--- START ---

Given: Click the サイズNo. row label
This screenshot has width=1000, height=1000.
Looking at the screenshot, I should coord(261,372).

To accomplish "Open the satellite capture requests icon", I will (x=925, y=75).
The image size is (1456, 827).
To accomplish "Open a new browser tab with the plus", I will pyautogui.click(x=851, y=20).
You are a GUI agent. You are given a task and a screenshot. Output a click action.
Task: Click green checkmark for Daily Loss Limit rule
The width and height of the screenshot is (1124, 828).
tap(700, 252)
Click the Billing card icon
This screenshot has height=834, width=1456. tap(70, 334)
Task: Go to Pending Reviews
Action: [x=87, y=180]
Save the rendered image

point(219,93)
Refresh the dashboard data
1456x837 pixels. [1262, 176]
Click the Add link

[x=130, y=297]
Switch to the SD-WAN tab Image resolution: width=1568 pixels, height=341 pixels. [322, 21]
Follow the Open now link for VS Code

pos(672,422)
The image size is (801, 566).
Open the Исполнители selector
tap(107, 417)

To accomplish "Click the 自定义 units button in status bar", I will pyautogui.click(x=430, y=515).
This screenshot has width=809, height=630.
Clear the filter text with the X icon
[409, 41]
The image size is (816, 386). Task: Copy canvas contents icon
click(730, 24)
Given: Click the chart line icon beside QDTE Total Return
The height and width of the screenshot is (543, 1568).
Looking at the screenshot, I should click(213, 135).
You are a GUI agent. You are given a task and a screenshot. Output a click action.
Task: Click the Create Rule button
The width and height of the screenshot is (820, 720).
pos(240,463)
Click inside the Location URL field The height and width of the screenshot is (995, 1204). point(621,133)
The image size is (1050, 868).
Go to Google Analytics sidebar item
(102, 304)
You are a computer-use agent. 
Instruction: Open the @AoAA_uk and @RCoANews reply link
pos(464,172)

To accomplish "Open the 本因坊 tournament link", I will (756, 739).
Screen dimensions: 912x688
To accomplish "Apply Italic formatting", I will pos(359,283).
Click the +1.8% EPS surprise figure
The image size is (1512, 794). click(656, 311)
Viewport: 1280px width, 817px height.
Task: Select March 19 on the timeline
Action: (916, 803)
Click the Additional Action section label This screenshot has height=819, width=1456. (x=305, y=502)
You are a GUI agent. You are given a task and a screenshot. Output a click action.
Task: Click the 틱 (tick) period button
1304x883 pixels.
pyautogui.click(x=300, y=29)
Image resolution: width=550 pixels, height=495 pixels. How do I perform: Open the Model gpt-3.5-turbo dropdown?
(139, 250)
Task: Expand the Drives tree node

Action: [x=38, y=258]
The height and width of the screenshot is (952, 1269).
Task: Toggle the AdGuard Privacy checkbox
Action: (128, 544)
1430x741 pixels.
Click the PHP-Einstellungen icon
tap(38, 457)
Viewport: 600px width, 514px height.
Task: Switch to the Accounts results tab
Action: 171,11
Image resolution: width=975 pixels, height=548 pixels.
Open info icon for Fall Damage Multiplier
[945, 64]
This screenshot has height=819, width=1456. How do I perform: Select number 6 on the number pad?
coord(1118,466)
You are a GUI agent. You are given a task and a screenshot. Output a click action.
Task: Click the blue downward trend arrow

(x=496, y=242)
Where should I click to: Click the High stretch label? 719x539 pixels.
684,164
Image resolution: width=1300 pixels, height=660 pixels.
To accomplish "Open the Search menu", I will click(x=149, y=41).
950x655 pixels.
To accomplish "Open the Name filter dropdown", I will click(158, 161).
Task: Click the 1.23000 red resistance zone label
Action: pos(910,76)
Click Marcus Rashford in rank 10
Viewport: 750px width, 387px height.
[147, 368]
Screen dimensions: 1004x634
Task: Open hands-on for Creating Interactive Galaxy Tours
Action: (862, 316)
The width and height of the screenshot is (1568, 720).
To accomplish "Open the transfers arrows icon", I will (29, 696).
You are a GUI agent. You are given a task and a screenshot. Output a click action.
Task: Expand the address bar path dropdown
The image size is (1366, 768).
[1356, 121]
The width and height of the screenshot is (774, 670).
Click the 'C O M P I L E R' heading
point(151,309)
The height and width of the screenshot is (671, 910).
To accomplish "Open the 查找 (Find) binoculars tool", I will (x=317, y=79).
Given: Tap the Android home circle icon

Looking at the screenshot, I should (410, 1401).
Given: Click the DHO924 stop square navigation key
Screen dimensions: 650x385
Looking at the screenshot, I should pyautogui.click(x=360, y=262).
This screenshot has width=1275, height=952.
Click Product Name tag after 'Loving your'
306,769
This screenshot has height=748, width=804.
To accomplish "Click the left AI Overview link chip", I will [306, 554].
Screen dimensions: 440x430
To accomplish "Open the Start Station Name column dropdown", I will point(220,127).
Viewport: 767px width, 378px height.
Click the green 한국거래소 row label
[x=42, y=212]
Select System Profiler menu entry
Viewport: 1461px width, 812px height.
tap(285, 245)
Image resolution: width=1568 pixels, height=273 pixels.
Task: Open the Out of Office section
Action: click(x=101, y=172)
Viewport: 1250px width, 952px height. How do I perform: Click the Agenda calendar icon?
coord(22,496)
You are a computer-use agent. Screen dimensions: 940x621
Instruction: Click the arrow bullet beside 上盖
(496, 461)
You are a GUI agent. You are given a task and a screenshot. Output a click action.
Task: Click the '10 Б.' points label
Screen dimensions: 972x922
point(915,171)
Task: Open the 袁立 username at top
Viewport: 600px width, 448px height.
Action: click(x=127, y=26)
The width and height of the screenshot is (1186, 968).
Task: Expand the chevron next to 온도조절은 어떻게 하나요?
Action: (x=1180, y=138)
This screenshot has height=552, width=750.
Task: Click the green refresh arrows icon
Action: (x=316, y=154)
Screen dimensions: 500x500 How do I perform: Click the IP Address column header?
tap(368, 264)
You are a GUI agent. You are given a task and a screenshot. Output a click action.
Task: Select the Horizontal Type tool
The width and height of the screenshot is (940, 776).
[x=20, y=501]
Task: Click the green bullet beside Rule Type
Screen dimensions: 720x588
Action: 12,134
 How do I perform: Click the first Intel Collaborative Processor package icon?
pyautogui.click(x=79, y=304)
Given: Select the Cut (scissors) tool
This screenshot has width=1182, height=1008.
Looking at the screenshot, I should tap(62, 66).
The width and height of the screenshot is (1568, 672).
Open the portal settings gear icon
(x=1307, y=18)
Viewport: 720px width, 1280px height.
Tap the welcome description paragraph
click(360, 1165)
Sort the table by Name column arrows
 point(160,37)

--- END ---

--- Task instructions ---
Retype all the records above without changing a word.

--- Written answer ---
Given: Click the サイズNo. row label
This screenshot has width=1000, height=1000.
Looking at the screenshot, I should coord(261,372).

To accomplish "Open the satellite capture requests icon", I will (x=925, y=75).
The image size is (1456, 827).
To accomplish "Open a new browser tab with the plus", I will pyautogui.click(x=851, y=20).
You are a GUI agent. You are given a task and a screenshot. Output a click action.
Task: Click green checkmark for Daily Loss Limit rule
The width and height of the screenshot is (1124, 828).
tap(700, 252)
Click the Billing card icon
This screenshot has height=834, width=1456. tap(70, 334)
Task: Go to Pending Reviews
Action: [x=87, y=180]
Save the rendered image

point(219,93)
Refresh the dashboard data
1456x837 pixels. [1262, 176]
Click the Add link

[x=130, y=297]
Switch to the SD-WAN tab Image resolution: width=1568 pixels, height=341 pixels. [322, 21]
Follow the Open now link for VS Code

pos(672,422)
The image size is (801, 566).
Open the Исполнители selector
tap(107, 417)

To accomplish "Click the 自定义 units button in status bar", I will pyautogui.click(x=430, y=515).
This screenshot has width=809, height=630.
Clear the filter text with the X icon
[409, 41]
The image size is (816, 386). Task: Copy canvas contents icon
click(730, 24)
Given: Click the chart line icon beside QDTE Total Return
The height and width of the screenshot is (543, 1568).
Looking at the screenshot, I should click(213, 135).
You are a GUI agent. You are given a task and a screenshot. Output a click action.
Task: Click the Create Rule button
The width and height of the screenshot is (820, 720).
pos(240,463)
Click inside the Location URL field The height and width of the screenshot is (995, 1204). point(621,133)
The image size is (1050, 868).
Go to Google Analytics sidebar item
(102, 304)
You are a computer-use agent. 
Instruction: Open the @AoAA_uk and @RCoANews reply link
pos(464,172)

To accomplish "Open the 本因坊 tournament link", I will (756, 739).
Screen dimensions: 912x688
To accomplish "Apply Italic formatting", I will pos(359,283).
Click the +1.8% EPS surprise figure
The image size is (1512, 794). click(656, 311)
Viewport: 1280px width, 817px height.
Task: Select March 19 on the timeline
Action: (916, 803)
Click the Additional Action section label This screenshot has height=819, width=1456. (x=305, y=502)
You are a GUI agent. You are given a task and a screenshot. Output a click action.
Task: Click the 틱 (tick) period button
1304x883 pixels.
pyautogui.click(x=300, y=29)
Image resolution: width=550 pixels, height=495 pixels. How do I perform: Open the Model gpt-3.5-turbo dropdown?
(139, 250)
Task: Expand the Drives tree node

Action: [x=38, y=258]
The height and width of the screenshot is (952, 1269).
Task: Toggle the AdGuard Privacy checkbox
Action: (128, 544)
1430x741 pixels.
Click the PHP-Einstellungen icon
tap(38, 457)
Viewport: 600px width, 514px height.
Task: Switch to the Accounts results tab
Action: 171,11
Image resolution: width=975 pixels, height=548 pixels.
Open info icon for Fall Damage Multiplier
[945, 64]
This screenshot has height=819, width=1456. How do I perform: Select number 6 on the number pad?
coord(1118,466)
You are a GUI agent. You are given a task and a screenshot. Output a click action.
Task: Click the blue downward trend arrow

(x=496, y=242)
Where should I click to: Click the High stretch label? 719x539 pixels.
684,164
Image resolution: width=1300 pixels, height=660 pixels.
To accomplish "Open the Search menu", I will click(x=149, y=41).
950x655 pixels.
To accomplish "Open the Name filter dropdown", I will click(158, 161).
Task: Click the 1.23000 red resistance zone label
Action: pos(910,76)
Click Marcus Rashford in rank 10
Viewport: 750px width, 387px height.
[147, 368]
Screen dimensions: 1004x634
Task: Open hands-on for Creating Interactive Galaxy Tours
Action: (862, 316)
The width and height of the screenshot is (1568, 720).
To accomplish "Open the transfers arrows icon", I will (29, 696).
You are a GUI agent. You are given a task and a screenshot. Output a click action.
Task: Expand the address bar path dropdown
The image size is (1366, 768).
[1356, 121]
The width and height of the screenshot is (774, 670).
Click the 'C O M P I L E R' heading
point(151,309)
The height and width of the screenshot is (671, 910).
To accomplish "Open the 查找 (Find) binoculars tool", I will (x=317, y=79).
Given: Tap the Android home circle icon

Looking at the screenshot, I should (410, 1401).
Given: Click the DHO924 stop square navigation key
Screen dimensions: 650x385
Looking at the screenshot, I should pyautogui.click(x=360, y=262).
This screenshot has width=1275, height=952.
Click Product Name tag after 'Loving your'
306,769
This screenshot has height=748, width=804.
To accomplish "Click the left AI Overview link chip", I will [306, 554].
Screen dimensions: 440x430
To accomplish "Open the Start Station Name column dropdown", I will point(220,127).
Viewport: 767px width, 378px height.
Click the green 한국거래소 row label
[x=42, y=212]
Select System Profiler menu entry
Viewport: 1461px width, 812px height.
tap(285, 245)
Image resolution: width=1568 pixels, height=273 pixels.
Task: Open the Out of Office section
Action: click(x=101, y=172)
Viewport: 1250px width, 952px height. How do I perform: Click the Agenda calendar icon?
coord(22,496)
You are a computer-use agent. Screen dimensions: 940x621
Instruction: Click the arrow bullet beside 上盖
(496, 461)
You are a GUI agent. You are given a task and a screenshot. Output a click action.
Task: Click the '10 Б.' points label
Screen dimensions: 972x922
point(915,171)
Task: Open the 袁立 username at top
Viewport: 600px width, 448px height.
Action: click(x=127, y=26)
The width and height of the screenshot is (1186, 968).
Task: Expand the chevron next to 온도조절은 어떻게 하나요?
Action: (x=1180, y=138)
This screenshot has height=552, width=750.
Task: Click the green refresh arrows icon
Action: (x=316, y=154)
Screen dimensions: 500x500 How do I perform: Click the IP Address column header?
tap(368, 264)
You are a GUI agent. You are given a task and a screenshot. Output a click action.
Task: Select the Horizontal Type tool
The width and height of the screenshot is (940, 776).
[x=20, y=501]
Task: Click the green bullet beside Rule Type
Screen dimensions: 720x588
Action: 12,134
 How do I perform: Click the first Intel Collaborative Processor package icon?
pyautogui.click(x=79, y=304)
Given: Select the Cut (scissors) tool
This screenshot has width=1182, height=1008.
Looking at the screenshot, I should tap(62, 66).
The width and height of the screenshot is (1568, 672).
Open the portal settings gear icon
(x=1307, y=18)
Viewport: 720px width, 1280px height.
Tap the welcome description paragraph
click(360, 1165)
Sort the table by Name column arrows
 point(160,37)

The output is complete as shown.